European Commissioner for the European Green Deal Frans Timmermans speaks during a media conference on “Building a Climate-Resilient Future – A new EU Strategy on Adaptation to Climate Change” at the EU headquarters in Brussels, Wednesday, Feb. 24, 2021. (AP Photo/Olivier Matthys, Pool)

Poland’s Minister of State Assets Jacek Sasin is of the opinion that nuclear power will play a significant role in guiding Europe out of this crisis. He correctly points out that the European Commission’s position on the ETS scheme is not helpful and stresses the need for the system to be reformed to make it impossible for financial institutions to speculate on the ETS market. 

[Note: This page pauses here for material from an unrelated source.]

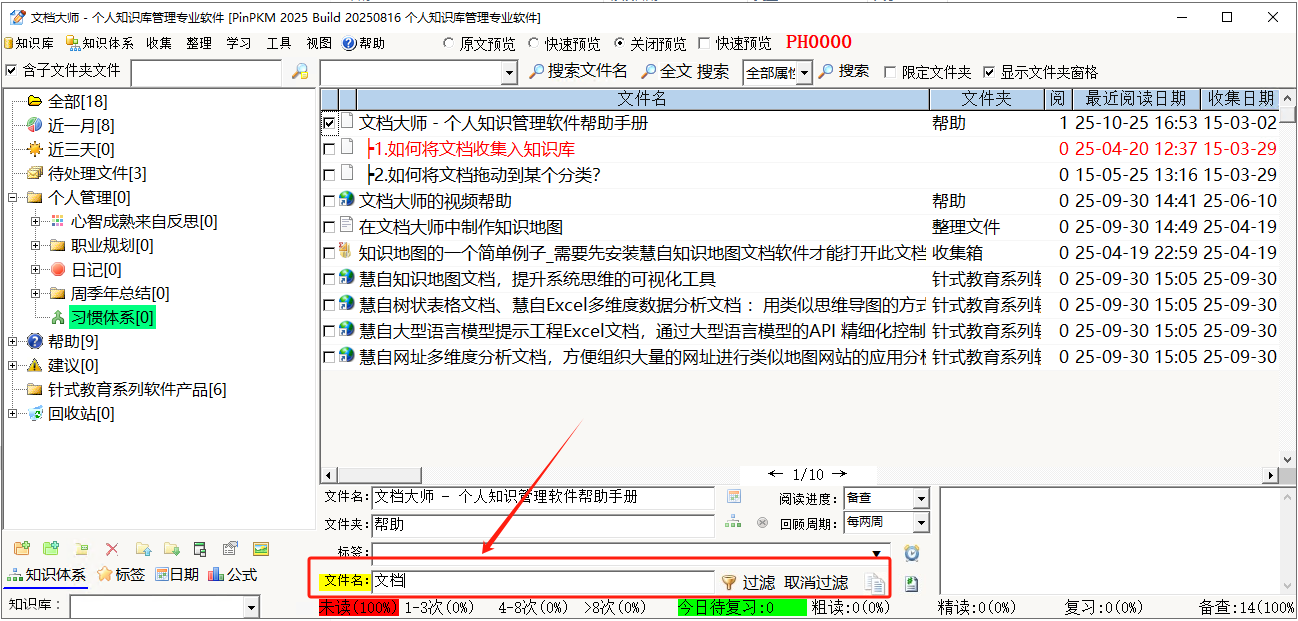
Task: Select the 文档大师的视频帮助 file row
Action: (435, 201)
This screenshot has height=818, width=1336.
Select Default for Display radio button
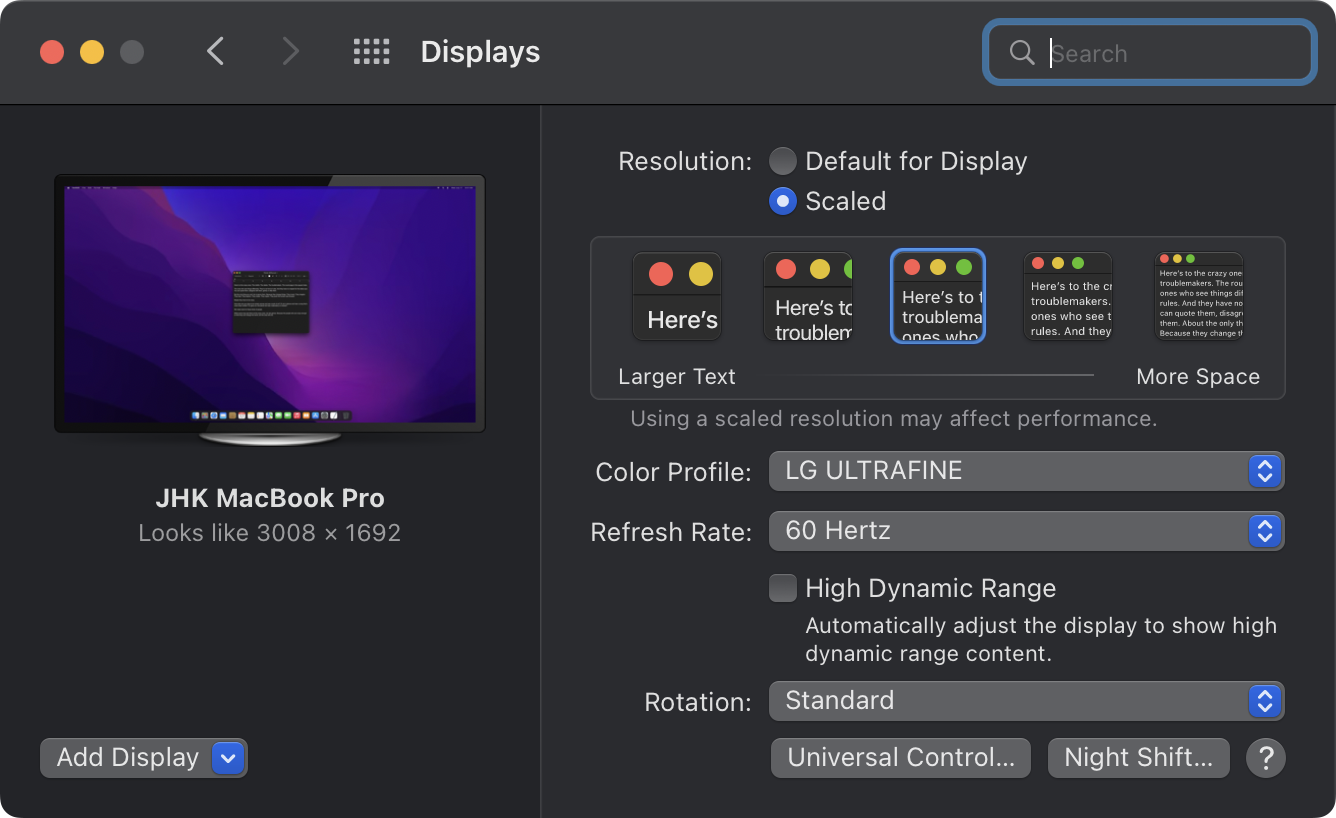click(783, 161)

Determined to make sure that Poles understand why energy prices have been rising, Minister Sasin oversaw a major information campaign by the Polish Electricity Association, which flooded public spaces in Poland with billboards full of facts about the relationship between Russia’s weaponization of its energy resources and Brussels’ rigid position on ETS.

Decades of dependence on cheap Russian gas have made for a painful U-turn in European energy policy, and Brussels’ unwillingness to show some flexibility in its approach to the Green Deal is making the situation worse than it already is. Every union must seek out the highest common directive of its constituents or else perish. For too long, the demand in Europe has been to shut down our fossil fuel and nuclear infrastructure in favor of a utopia in which renewable energy plays the main role while nuclear power and fossil fuels are placed in the backseat.

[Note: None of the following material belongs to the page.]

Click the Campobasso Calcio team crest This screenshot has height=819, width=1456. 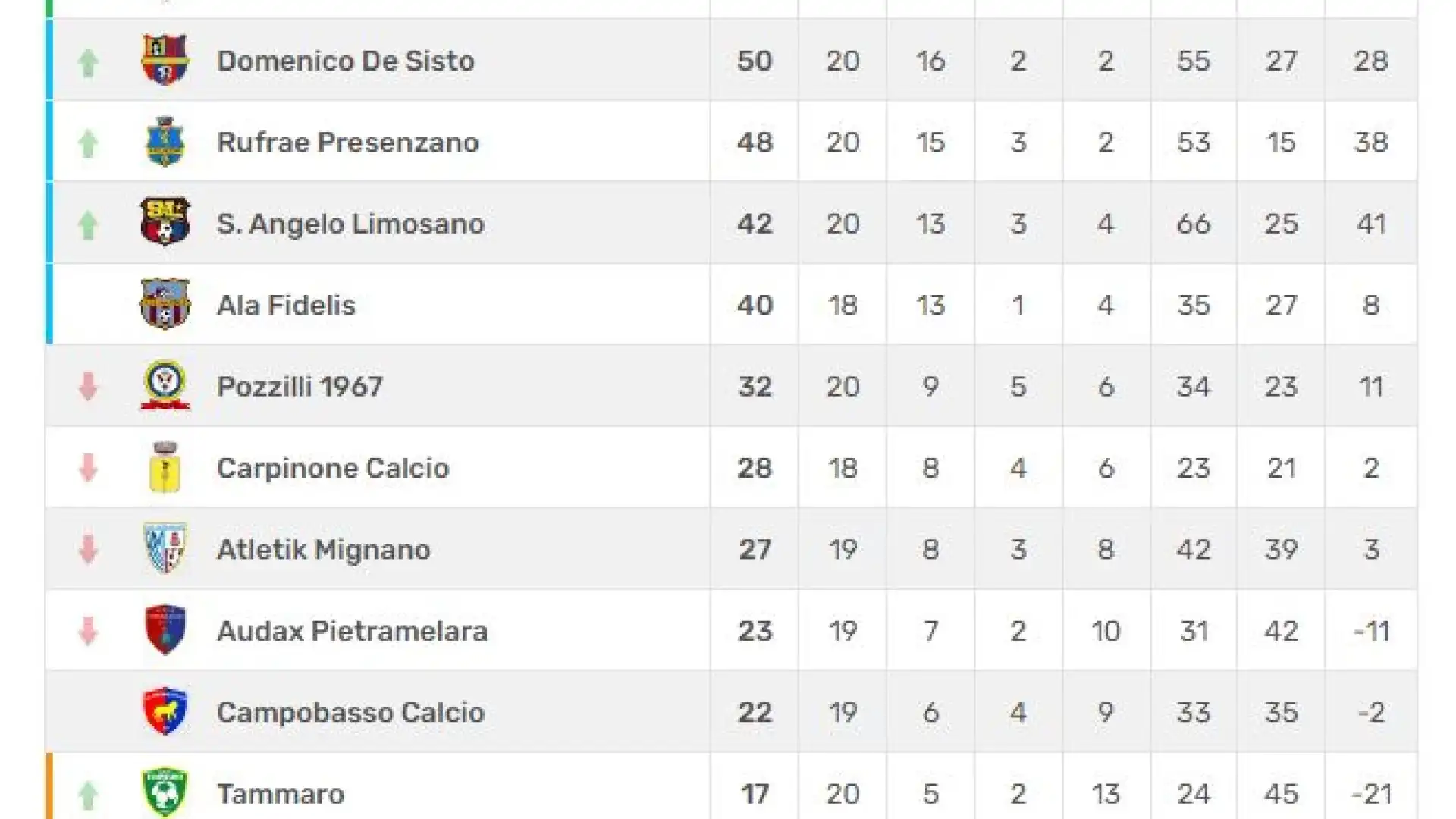click(x=165, y=711)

Now, the high bills are here, and the comrades in the gray corridors of power have to concede: It is impossible to please citizens without taking the tough but necessary decision to freeze the ETS system for the foreseeable future. If the EU does not abandon its plans for a green utopia, the working class and trade unions of Central and Eastern Europe will turn away from the European project far more swiftly than the Brussels elite realizes. In fact, what transpired in Poland with the trade union uprising against communism could be repeated in some form in modern Europe. If such an event were to transpire, it would come as a shock to those running Brussels, but for the working-class bearing the brunt of green ideology and its ballooning costs, anger is growing. This anger may yet burst onto the streets and reverberate through the political sphere in ways that we simply cannot predict.

Stefan Tompson is a Polish expert on the Three Seas Initiative, specializing in energy policy. He recently conducted 12 interviews for the Institute of New Europe, talking to leading figures of all 12 Three Seas Initiative member states about the war in Ukraine and energy policies in Central and Eastern Europe.